While the number of people who smoke in the United States has been dropping in recent years, slightly more than 18 percent of adults are currently smoking cigarettes, according to the Centers for Disease Control and Prevention. That percentage jumps even higher when all forms of tobacco are included. Tobacco and the other harmful chemicals and products added to cigarettes can wreak havoc on your entire body — around 480,000 U.S. deaths are attributed to smoking every year — including your teeth. Read on to find out exactly how tobacco use affects oral health.
Types of Tobacco Products
All types of tobacco use affects oral health, but certain types carry specific risks.
- Cigarettes: These are the most common way tobacco is consumed in the United States. Cigarettes come in filtered and unfiltered varieties, and the unfilitered may pose additional health risks.
- Cigars: Longer and thicker than cigarettes, cigars carry health risks that are very similar to those of unfiltered cigarettes.
- E-cigarettes: These have become more popular in recent years, with some believing they can supply smokers the nicotine they need for their addictions without the health risks. Vaporizers use liquid nicotine that also contains other substances that may pose health risks.
- Chew and snuff: Loose tobacoo products do not affect the lungs in the same way that smoking does, but these products are associated with an increased risk of mouth cancer and gum problems.
Effects of Tobacco on Oral Health
Tobacco use has been linked to a whole host of diseases and medical conditions, including lung cancer, COPD, cataracts and heart disease, and it can also have profound affects on your oral health.
Smoking discolors your teeth, increases your chances of oral cancers and gum disease, and can complicate healing and lengthen recovery times after dental work. Tobacco use also affects your sense of taste and smell.
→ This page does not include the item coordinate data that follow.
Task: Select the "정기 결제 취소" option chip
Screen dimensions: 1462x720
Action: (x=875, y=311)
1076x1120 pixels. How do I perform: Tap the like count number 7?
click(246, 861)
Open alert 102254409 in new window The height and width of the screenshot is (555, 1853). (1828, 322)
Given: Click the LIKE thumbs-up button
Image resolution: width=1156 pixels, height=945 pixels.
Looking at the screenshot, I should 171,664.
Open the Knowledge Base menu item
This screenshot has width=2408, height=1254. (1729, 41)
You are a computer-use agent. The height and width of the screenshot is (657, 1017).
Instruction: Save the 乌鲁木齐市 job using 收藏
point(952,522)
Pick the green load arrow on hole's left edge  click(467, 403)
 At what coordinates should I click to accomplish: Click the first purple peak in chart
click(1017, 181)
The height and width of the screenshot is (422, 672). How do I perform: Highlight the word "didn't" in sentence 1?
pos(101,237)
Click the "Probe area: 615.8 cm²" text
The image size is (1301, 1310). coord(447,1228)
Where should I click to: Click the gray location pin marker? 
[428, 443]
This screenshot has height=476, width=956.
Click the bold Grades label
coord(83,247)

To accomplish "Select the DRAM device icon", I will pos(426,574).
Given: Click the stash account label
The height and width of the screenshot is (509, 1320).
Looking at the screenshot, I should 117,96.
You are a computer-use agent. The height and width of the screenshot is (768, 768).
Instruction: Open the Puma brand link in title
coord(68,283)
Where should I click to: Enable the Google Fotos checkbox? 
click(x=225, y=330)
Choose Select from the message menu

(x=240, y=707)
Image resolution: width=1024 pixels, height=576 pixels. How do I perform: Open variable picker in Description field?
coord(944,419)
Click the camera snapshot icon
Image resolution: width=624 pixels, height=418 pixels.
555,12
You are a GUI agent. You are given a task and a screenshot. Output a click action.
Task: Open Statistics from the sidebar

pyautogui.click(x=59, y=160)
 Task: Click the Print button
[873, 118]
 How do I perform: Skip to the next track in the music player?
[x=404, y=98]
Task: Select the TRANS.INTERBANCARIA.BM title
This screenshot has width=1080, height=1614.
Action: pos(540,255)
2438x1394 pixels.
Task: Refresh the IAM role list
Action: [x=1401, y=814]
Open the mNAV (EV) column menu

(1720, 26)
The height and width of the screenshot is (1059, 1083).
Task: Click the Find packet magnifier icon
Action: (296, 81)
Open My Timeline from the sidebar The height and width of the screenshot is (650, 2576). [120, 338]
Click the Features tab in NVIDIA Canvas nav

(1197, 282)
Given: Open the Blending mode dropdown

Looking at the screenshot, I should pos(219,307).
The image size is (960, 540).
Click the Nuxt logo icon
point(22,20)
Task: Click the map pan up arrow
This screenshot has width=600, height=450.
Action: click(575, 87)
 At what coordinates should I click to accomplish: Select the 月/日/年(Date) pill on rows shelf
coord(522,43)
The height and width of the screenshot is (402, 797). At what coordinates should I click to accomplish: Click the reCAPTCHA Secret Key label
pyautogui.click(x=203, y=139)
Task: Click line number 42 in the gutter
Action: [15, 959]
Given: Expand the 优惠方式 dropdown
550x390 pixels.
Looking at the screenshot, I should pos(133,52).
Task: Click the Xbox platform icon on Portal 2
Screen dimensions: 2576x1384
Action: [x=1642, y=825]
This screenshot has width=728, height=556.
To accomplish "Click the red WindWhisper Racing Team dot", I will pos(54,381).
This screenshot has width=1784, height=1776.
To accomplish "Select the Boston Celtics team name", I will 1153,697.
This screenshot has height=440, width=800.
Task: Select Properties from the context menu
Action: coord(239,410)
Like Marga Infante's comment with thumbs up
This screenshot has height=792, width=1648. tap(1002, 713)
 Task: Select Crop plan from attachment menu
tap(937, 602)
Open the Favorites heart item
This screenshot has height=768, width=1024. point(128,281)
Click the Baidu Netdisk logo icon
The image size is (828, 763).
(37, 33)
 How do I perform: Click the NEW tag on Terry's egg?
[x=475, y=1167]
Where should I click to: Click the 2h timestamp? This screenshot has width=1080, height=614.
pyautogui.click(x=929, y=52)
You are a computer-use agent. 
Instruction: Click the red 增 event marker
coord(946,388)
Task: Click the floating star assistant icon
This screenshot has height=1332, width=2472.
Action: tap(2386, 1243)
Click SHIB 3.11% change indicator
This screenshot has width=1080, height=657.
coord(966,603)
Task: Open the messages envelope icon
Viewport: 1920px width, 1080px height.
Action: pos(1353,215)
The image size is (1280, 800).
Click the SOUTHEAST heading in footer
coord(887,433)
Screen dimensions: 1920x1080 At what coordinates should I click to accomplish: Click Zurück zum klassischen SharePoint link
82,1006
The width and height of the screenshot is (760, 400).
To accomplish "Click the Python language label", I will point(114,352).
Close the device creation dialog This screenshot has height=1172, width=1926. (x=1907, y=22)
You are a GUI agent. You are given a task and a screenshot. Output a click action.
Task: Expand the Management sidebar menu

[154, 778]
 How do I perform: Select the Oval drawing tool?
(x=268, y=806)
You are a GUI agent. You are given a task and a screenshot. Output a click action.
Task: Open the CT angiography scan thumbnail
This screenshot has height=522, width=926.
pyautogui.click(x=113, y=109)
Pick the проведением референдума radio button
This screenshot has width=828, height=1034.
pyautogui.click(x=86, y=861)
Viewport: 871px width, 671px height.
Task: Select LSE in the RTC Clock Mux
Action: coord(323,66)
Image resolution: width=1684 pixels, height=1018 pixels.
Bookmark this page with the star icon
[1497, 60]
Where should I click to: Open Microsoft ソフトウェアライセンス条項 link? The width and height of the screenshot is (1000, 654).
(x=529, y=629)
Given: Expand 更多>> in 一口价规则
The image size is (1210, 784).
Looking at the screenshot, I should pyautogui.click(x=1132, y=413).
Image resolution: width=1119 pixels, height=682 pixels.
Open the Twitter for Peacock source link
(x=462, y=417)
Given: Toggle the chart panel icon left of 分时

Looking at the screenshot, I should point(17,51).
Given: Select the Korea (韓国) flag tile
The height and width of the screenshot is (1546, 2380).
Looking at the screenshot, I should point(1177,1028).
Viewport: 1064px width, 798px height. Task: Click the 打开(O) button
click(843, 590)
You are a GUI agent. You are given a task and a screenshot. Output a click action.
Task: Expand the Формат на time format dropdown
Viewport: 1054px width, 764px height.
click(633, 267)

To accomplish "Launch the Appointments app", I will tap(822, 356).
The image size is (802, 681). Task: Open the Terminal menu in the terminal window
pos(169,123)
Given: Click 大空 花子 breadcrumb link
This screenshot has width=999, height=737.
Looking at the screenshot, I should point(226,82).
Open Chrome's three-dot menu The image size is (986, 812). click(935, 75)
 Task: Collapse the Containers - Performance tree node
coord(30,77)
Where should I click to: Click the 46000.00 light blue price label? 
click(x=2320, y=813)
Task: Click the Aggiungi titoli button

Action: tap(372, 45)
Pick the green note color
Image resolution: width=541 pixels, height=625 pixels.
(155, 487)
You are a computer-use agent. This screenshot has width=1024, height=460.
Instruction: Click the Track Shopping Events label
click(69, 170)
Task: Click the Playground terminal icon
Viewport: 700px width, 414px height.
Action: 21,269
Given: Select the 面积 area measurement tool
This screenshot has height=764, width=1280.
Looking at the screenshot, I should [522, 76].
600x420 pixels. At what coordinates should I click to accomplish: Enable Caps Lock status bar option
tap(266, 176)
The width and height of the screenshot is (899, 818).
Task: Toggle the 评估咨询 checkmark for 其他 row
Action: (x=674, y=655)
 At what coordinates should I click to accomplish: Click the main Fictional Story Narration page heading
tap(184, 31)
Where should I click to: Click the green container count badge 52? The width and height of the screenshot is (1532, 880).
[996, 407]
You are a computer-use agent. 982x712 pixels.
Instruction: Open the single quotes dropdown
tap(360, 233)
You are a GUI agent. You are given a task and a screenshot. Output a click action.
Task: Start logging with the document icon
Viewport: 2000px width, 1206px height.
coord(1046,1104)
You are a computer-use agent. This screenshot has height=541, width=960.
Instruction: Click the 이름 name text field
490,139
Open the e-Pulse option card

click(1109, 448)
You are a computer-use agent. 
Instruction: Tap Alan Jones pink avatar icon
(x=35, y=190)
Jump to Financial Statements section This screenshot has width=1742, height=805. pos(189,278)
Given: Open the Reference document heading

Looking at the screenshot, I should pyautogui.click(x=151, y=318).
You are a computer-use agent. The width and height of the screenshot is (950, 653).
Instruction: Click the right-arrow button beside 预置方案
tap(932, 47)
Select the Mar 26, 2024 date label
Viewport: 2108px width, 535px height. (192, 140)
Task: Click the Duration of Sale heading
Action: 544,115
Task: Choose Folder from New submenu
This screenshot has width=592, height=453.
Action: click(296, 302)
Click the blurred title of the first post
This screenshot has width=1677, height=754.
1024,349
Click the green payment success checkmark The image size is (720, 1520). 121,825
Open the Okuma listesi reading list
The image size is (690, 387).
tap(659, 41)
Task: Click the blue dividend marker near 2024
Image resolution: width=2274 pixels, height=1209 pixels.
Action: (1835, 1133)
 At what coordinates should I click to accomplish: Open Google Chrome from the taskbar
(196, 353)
Smokeless tobacco may seem like a healthier alternative to smoking, but it contains the same addictive substances and many of the same chemicals that cigarettes do. Those who use smokeless tobacco products are at increased risk of cancers in the oral cavities and are four times more likely to experience issues related to tooth decay.
Benefits of Quitting
The CDC reports over two-thirds of adult smokers wish they could stop, and quitting tobacco can greatly improve your health in the long and short term.
Within minutes of quitting, smokers experience a drop in both blood pressure and heart rate, and after two weeks, both pulmonary and heart function improve. Once you have been tobacco free for 15 years, your risk of coronary heart disease is comparable to that of a nonsmoker, and it only takes 5 years to cut your risk of oral cancers in half.
It’s common for smokers to turn to suckers, gum or other sugary candies to satisfy the habit of having something in their mouths when they quit, and this can lead to increased tooth decay and cavities. Talk to your dentist about sugar-free options and make sure to keep up with brushing and flossing as you adapt to your new lifestyle.